Betriebliche Altersversorgung — Betriebsrentenstärkungsgesetz

In der betrieblichen Altersversorgung (bAV) stehen viele Zeichen auf Erneuerung. Nach langer Verzögerung fand am 01.06.2017 im Bundestag die 2. und 3. Lesung des Gesetzesentwurfes zum Betriebsrentenstärkungsgesetz (BRSG) statt, nachdem am Vortag im Bundestagsausschuss für Arbeit und Soziales dieser mit den Stimmen der CDU/CSU und der SPD zugestimmt worden war. Der Bundesrat wird – so die allseitige Erwartung – ebenfalls zustimmen. Das BRSG könnte somit wie geplant zum 01.01.2018 in Kraft treten.

Mit dem neuen Gesetz sollen die Möglichkeiten geschaffen werden, über Tarifverträge betriebliche Versorgungssysteme zu schaffen. „Herzstück“ ist dabei die Erteilung von reinen Beitragszusagen nach § 1 Abs. 2 Nr. 2a BetrAVG n.F. ohne Garantien durch die Sozialpartner. Der Arbeitgeber schuldet dem Arbeitnehmer bei dieser Art der bAV somit „lediglich“ die Zahlung eines Beitrags an eine Versorgungseinrichtung. Die Versorgungseinrichtung zahlt im Versorgungsfall basierend auf den eingezahlten Beiträgen eine Rente, deren Höhe weder die Arbeitgeber noch die Versorgungseinrichtungen garantieren  dürfen,sog. Zielrente. Die tatsächliche Rentenzahlung kann aufgrund der erzielten Kapitalerträge steigen, aber ggf. – nach Verzehr eines Risikopuffers – auch abgesenkt werden. Die Gewerkschaften haben bereits mitgeteilt, dass sie sich dafür einsetzen    werden: „…dass die Angebote an die Beschäftigten möglichst viel Sicherheit und möglichst wenige Risiken bieten.“

Neu ist auch die Verpflichtung für die Arbeitgeber, für neu vereinbarte Entgeltumwandlungen einen Arbeitgeberzuschuss in Höhe von 15% des Umwandlungsbetrages zu leisten. Diese Neuerung tritt aber erst 2019 in Kraft. Da aus dem Gesetzt nicht hervorgeht, ob bereits bestehende Arbeitgeberzuschüsse auf den dann verpflichtenden  Arbeitgeberzuschuss angerechnet werden können, sollten betroffene Unternehmen rechtzeitig ihre Zuschussregelungen mit den gesetzlichen Neuerungen abgleichen und gegebenenfalls angleichen. Der Hinweis in der Versorgungsordnung auf die Anrechnung von Zuschüssen auf zukünftige gesetzliche Ansprüche sollte hier ausreichend sein.

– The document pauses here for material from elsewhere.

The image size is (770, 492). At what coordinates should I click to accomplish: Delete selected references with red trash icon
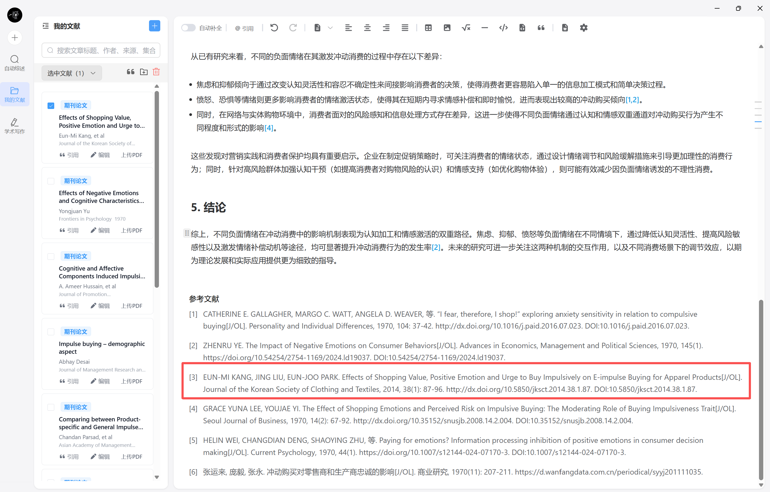click(156, 72)
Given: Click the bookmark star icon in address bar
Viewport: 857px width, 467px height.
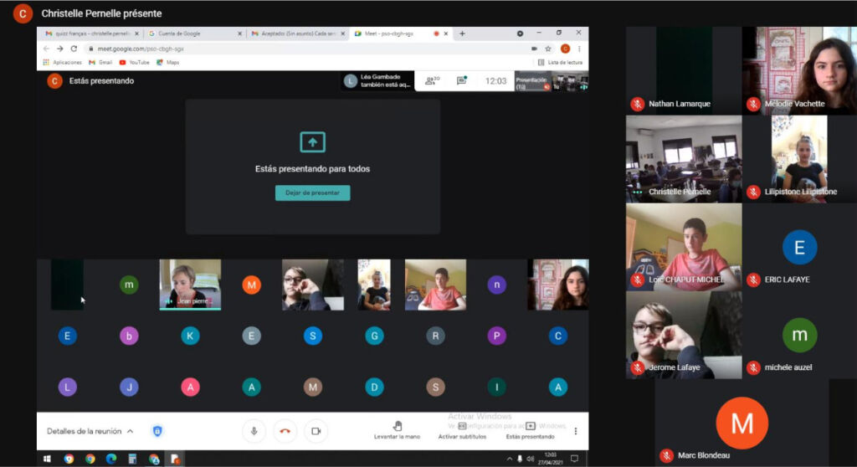Looking at the screenshot, I should (x=548, y=49).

Mit dem neuen BRSG wird ein spezifisches Fördermodell für Geringverdiener eingeführt. Bis zu einem monatlichen Bruttoeinkommen von 2.200€ gibt es einen Förderbetrag in Höhe von 30% für einen Arbeitgeberbeitrag zwischen 240 € und 480 € p.a. Dieser Förderbetrag wird aber nur auf zusätzliche Arbeitgeberbeiträge ab 2018 gewährt. Zur Prüfung bereits bestehender Arbeitgeberbeiträge wird auf das Jahr 2016 abgestellt.

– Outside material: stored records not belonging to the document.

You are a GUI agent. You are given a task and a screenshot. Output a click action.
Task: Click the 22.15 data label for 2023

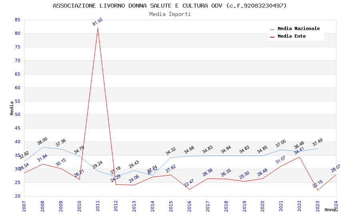(318, 184)
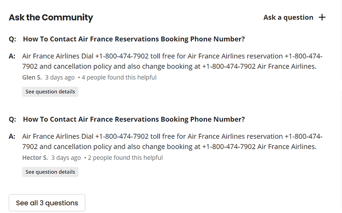Select the author name Glen S.
The width and height of the screenshot is (342, 213).
coord(32,77)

Der Förderbeitrag gilt auch für den Arbeitgeberzuschuss in Höhe von 15% ab 2019 aufgrund der Entgeltumwandlung.

Durch die Einführung des BRSG wird die steuerliche Förderung der betrieblichen Altersversorgung und der Riester-Rente vereinfacht bzw. verbessert.

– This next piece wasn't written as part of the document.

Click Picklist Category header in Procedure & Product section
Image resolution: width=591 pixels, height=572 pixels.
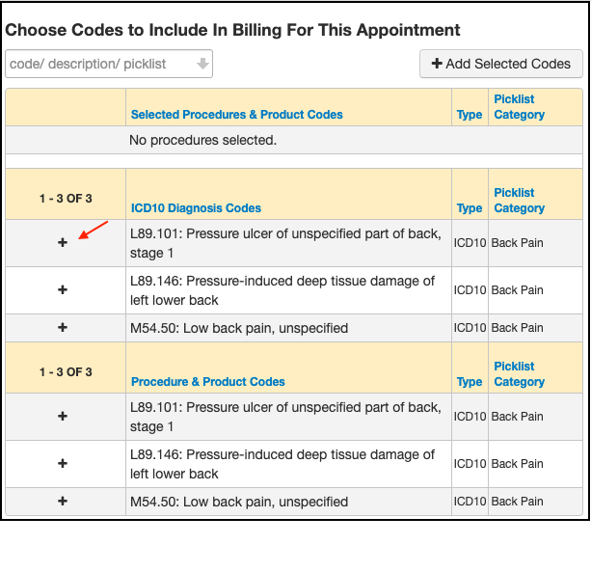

Wichtiger Hinweis zu guter Letzt: die neuen Regelungen des BRSG ersetzen nicht die aktuell bestehenden Regelungen des Gesetzes zur Verbesserung der betrieblichen Altersversorgung Betriebsrentengesetz - BetrAVG). Beide Gesetze gelten ab dem 01.01.2018 parallel.